_Directions:_
Every line below that holds the string "computer" should be copied out.

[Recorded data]

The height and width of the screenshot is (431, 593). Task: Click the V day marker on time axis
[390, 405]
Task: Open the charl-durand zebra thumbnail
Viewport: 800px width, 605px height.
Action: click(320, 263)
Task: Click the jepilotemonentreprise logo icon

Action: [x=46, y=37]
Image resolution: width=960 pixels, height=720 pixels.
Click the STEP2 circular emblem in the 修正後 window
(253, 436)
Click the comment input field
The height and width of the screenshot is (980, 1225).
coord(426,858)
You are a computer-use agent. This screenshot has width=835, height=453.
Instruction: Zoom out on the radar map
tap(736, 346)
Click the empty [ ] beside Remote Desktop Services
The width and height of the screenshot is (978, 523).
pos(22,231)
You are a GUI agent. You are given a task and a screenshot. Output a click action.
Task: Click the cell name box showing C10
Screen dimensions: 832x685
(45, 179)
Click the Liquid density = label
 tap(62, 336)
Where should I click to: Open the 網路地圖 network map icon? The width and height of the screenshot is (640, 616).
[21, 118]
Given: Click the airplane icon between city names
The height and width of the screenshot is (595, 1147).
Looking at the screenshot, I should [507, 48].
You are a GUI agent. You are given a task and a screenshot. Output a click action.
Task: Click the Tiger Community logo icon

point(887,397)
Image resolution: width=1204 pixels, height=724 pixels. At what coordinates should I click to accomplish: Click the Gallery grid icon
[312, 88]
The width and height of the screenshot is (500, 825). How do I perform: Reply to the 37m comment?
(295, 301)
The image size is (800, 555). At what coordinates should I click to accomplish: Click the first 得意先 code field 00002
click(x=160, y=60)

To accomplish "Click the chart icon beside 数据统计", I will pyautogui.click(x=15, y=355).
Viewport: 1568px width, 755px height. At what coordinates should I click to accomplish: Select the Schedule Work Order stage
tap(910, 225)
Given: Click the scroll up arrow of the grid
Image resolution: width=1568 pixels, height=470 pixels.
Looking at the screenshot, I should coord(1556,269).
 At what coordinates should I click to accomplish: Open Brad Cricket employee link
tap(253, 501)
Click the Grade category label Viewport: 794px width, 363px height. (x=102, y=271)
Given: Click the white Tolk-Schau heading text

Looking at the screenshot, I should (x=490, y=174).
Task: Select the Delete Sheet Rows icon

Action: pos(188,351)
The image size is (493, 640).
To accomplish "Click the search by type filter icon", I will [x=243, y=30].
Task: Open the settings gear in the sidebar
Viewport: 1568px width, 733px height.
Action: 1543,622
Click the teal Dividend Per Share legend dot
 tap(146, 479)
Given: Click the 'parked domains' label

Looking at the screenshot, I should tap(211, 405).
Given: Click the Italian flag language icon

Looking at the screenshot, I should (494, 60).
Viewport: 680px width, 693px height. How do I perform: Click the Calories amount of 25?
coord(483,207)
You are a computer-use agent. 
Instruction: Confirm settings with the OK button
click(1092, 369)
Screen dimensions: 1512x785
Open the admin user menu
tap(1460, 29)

_Answer:_
You are a computer-use agent. This screenshot has width=835, height=453.
You are a computer-use agent. 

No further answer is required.